Üç gün içinde ara vermeden okuduğum (zaten cümleler o kadar betimleyici, uzun ve dolu ki okumaya başlayınca elden bırakması zorlaşıyor.), kimi zaman benzer isimler arasında kaybolduğum, aile yalnızlaştıkça ev tenhalaştıkça hüzünlendiğim hatta o evde yaşıyormuşçasına kendimi kaptırıp suratımı astığım, kimi satırlarında gülümseyip kimi satırlarında gözlerimi fal taşı gibi açtığım bu kitapla ilgili ne söylersem söyleyeyim hissettiklerimin %1 ini bile ifade etmeyeceğinden emin olduğum, inanılması güç olayları günlük yaşamın parçası tadında sunup büyüleyici gerçekliği en iyi tanımlayan, "bir kitap okudum hayatım değişti" cümlesindeki kitap olsa olsa bu kitaptır.
Yalnızlık teması öyle sessizce, derinden ve belki de sinsice işleniyor ki içinize, bittiği zaman beyninizden vurulmuş gibi hissetmeniz çok olası. Her sayfası olaylarla çevrili olduğundan, sadece anı yaşıyormuş gibi öncesi sonrası yokmuş gibi hissettiriyor.

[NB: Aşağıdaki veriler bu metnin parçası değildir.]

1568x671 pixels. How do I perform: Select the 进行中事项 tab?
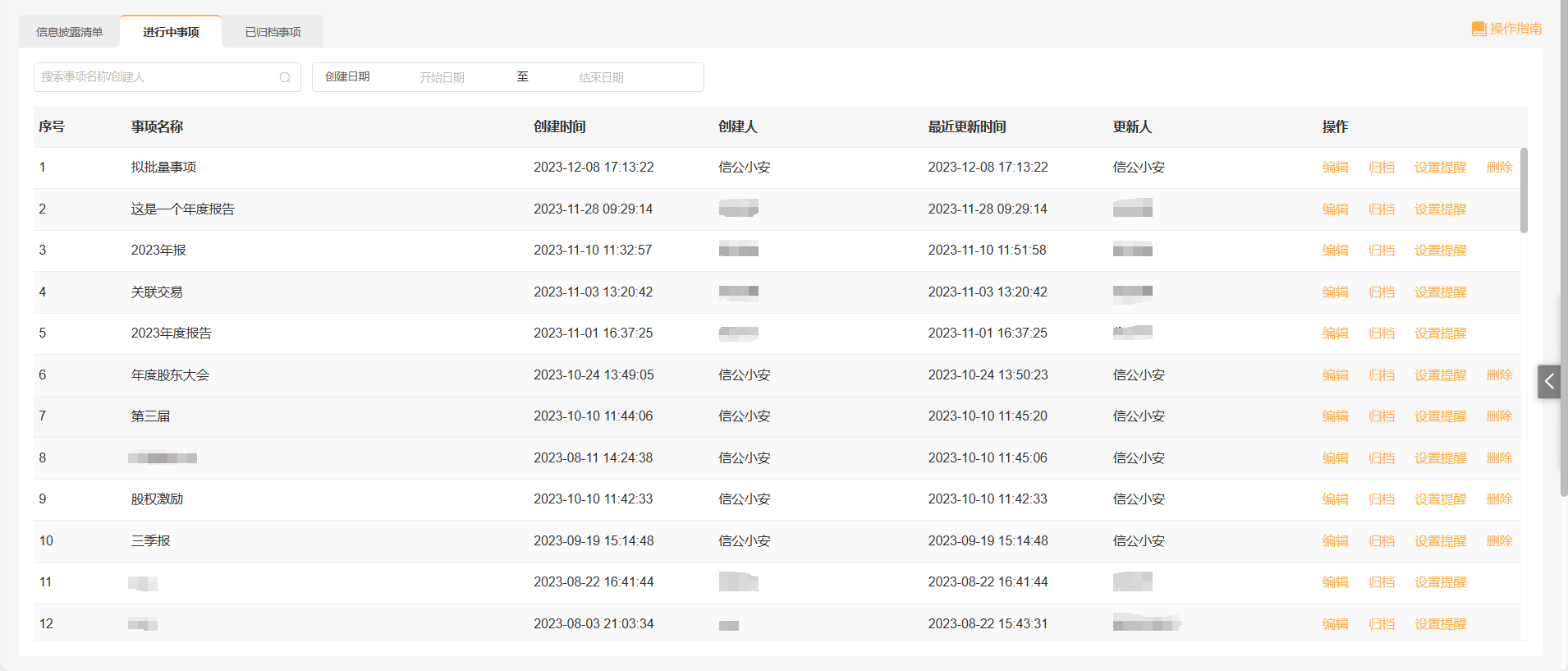[171, 32]
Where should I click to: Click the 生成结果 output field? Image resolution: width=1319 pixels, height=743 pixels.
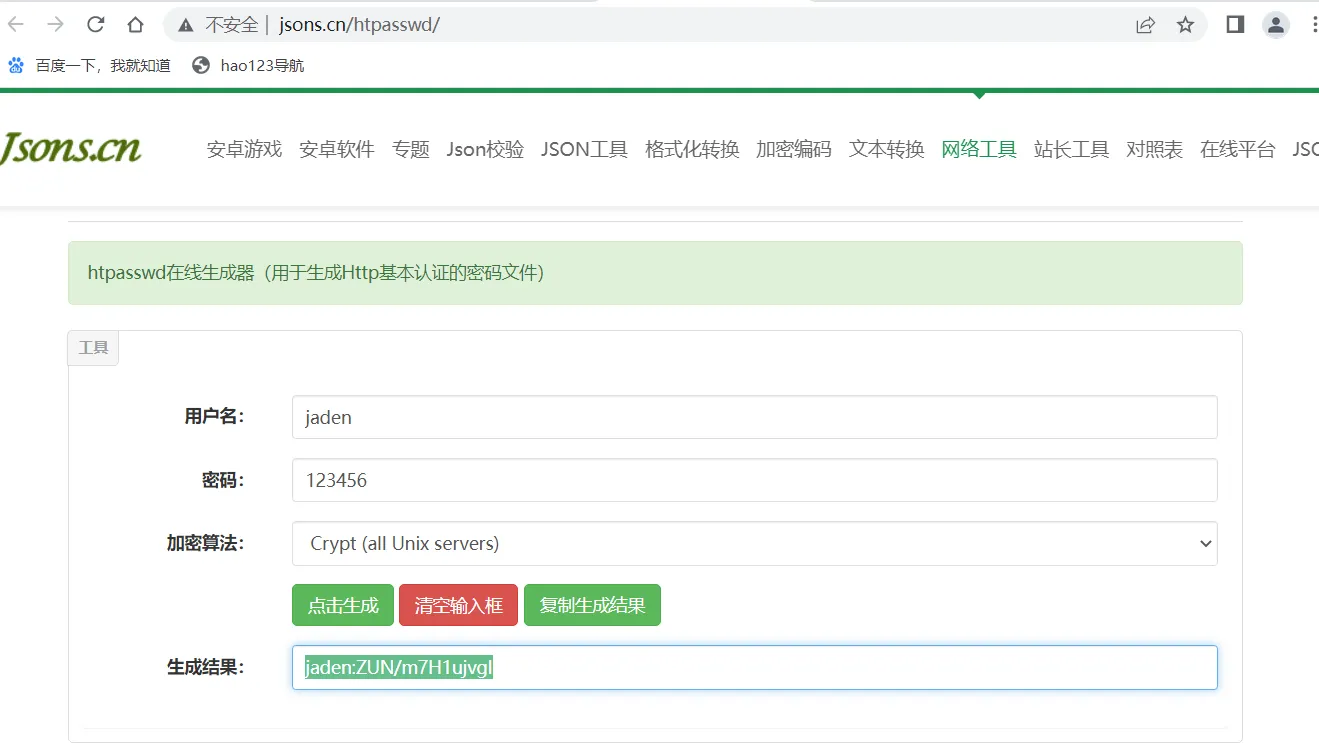coord(754,668)
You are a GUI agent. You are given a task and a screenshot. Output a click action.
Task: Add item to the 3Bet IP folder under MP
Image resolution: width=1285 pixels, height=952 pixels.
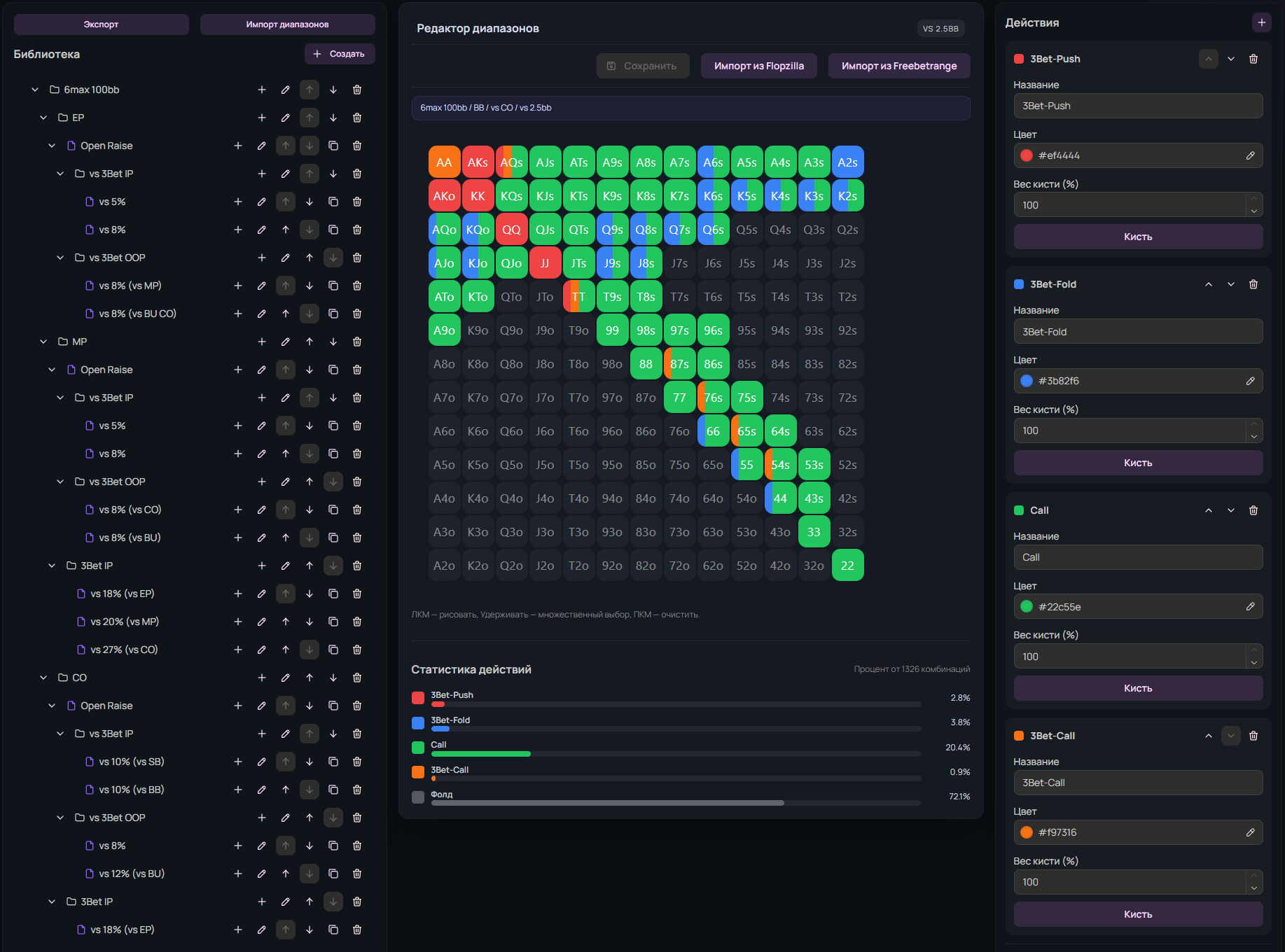tap(261, 566)
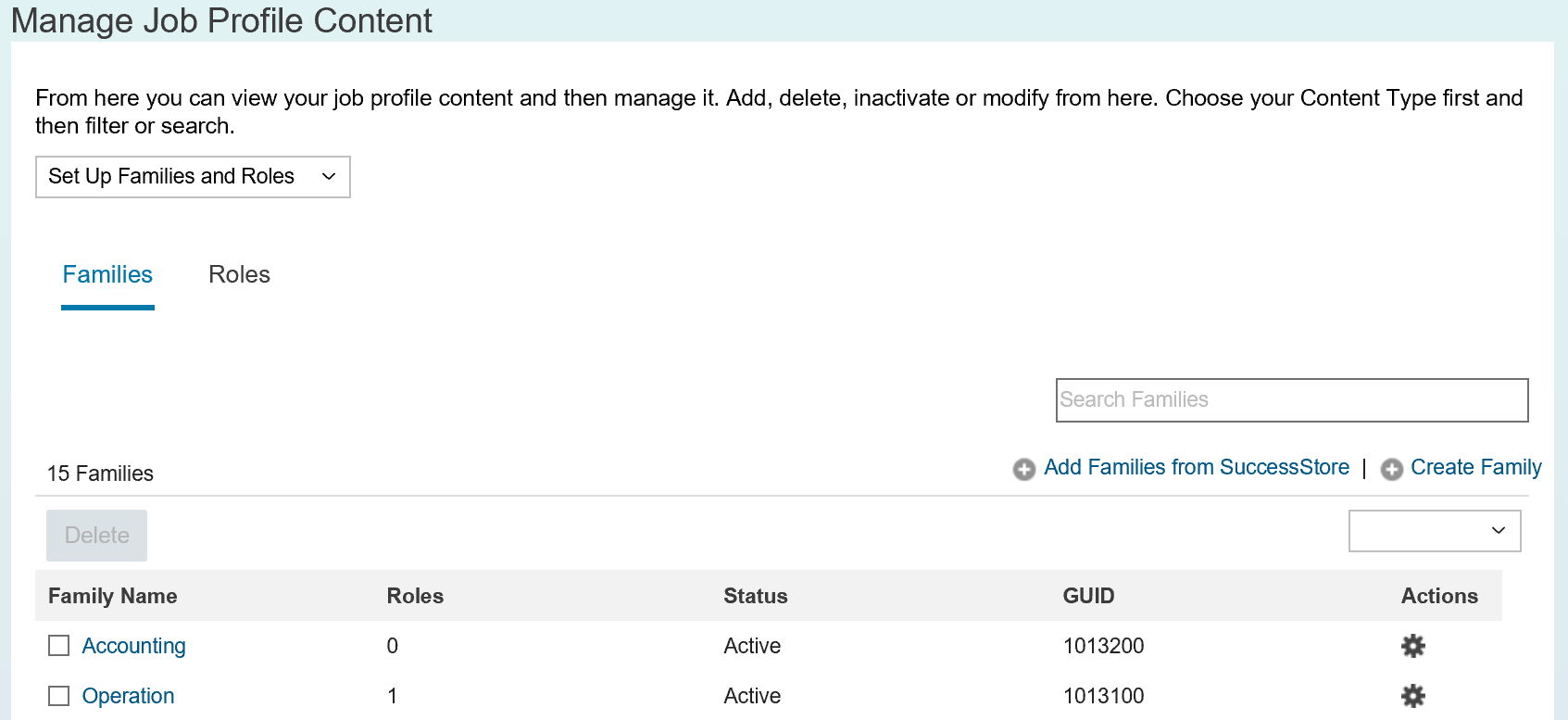Open the empty dropdown above the Actions column
1568x720 pixels.
(x=1435, y=531)
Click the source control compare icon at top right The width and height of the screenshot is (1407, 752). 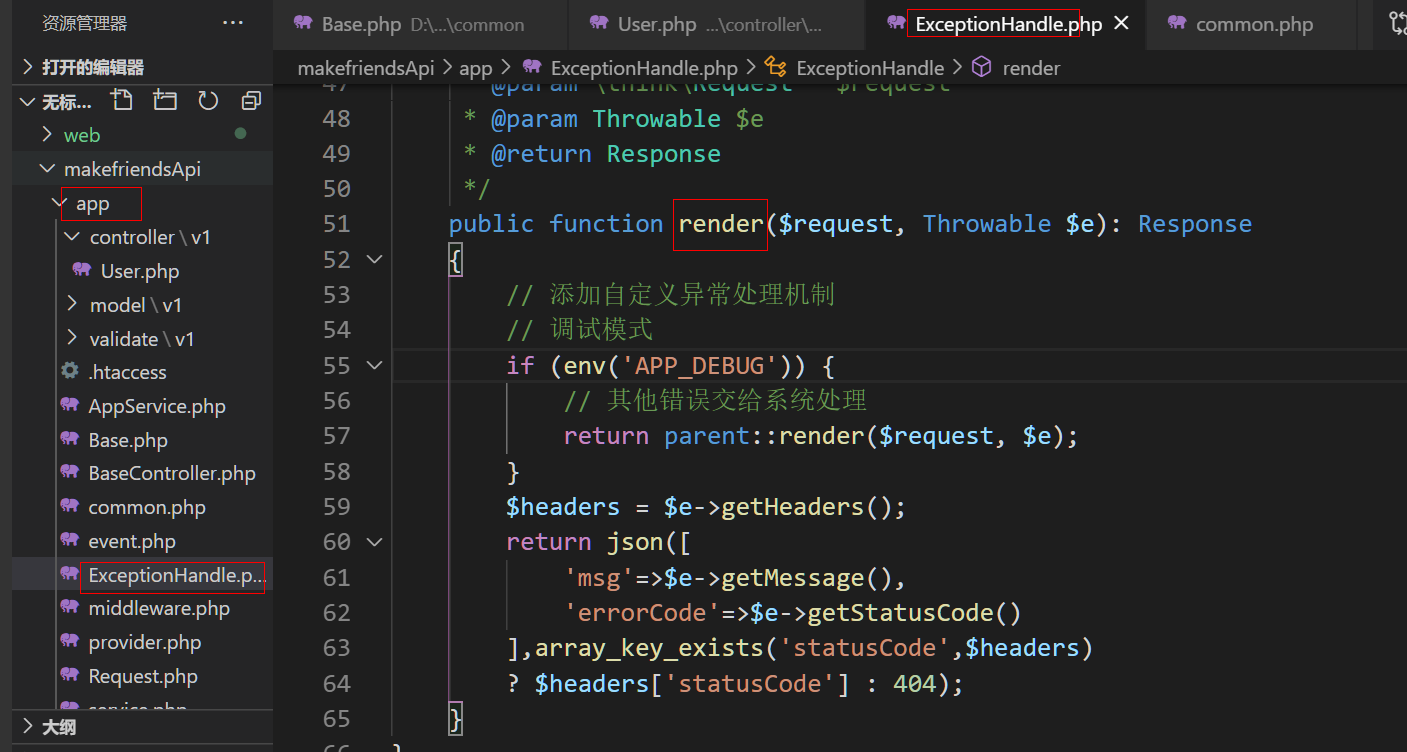click(x=1397, y=23)
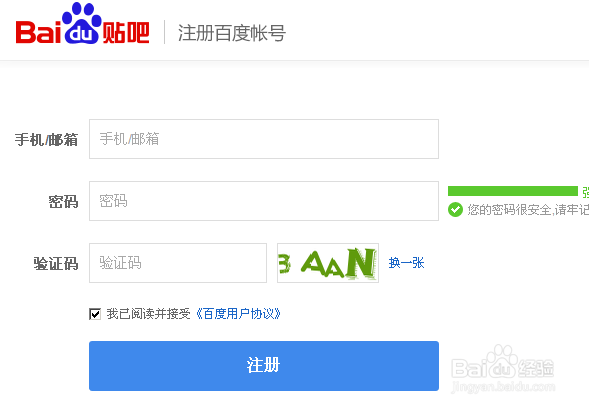
Task: Uncheck the user agreement checkbox
Action: coord(95,314)
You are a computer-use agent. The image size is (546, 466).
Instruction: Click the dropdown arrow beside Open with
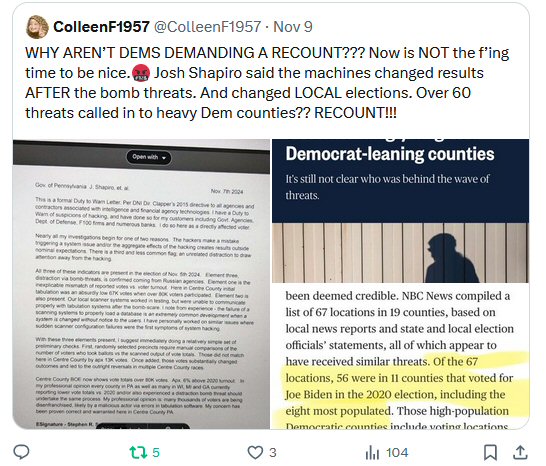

Senfonik bir destansılık var.Ve ölüm bu kitapta çok olağan. Sonlara doğru kitapla aramda öyle bir bağ oluştu ki, bitmesin istedim sonu olmasın diye yavaş okumak istedim.
Uykusuzluk salgını, yıllarca durmadan yağan yağmur, tanrının fotoğrafını çekmeye çalışan bir dede, evi yiyen karıncalar, güzel bir kızın göğe yükselmesi gibi doğaüstü olaylar kitabı çok nev-i şahsına münhasır kılmış. Anlatımı büyüleyici kılan bir çok satırla dolu. Mesela şu kısma bayılmıştım:
"Jose Arcadio, yatak odasının kapısını kapar kapamaz evde bir silah sesi çınladı.Kan, kapının altından süzüldü, oturma odasına geçti, sokağa çıktı, inişli çıkışlı yoldan karşıya ulaştı, kaldırımları indi çıktı, Türkler Sokağı'nı geçti, önce sağa, sonra sola saptı. Buendiaların evinin tam karşısına geldi kapalı kapının altından sızdı halıları kirletmemek için duvar diplerinden dolanarak salona geçti, oturma odasına girdi, yemek masasının çevresinde geniş bir kavis çizdi, begonyalı terasa uzandı, Aureliano Jose'ye matematik dersi veren Amaranta'nın sandalyesinin altından görünmeden süzüldü, kileri geçti, ekmek pişirmek için tam otuz altı yumurta kırmak üzere olan Ursula'nın bulunduğu mutfağa girdi."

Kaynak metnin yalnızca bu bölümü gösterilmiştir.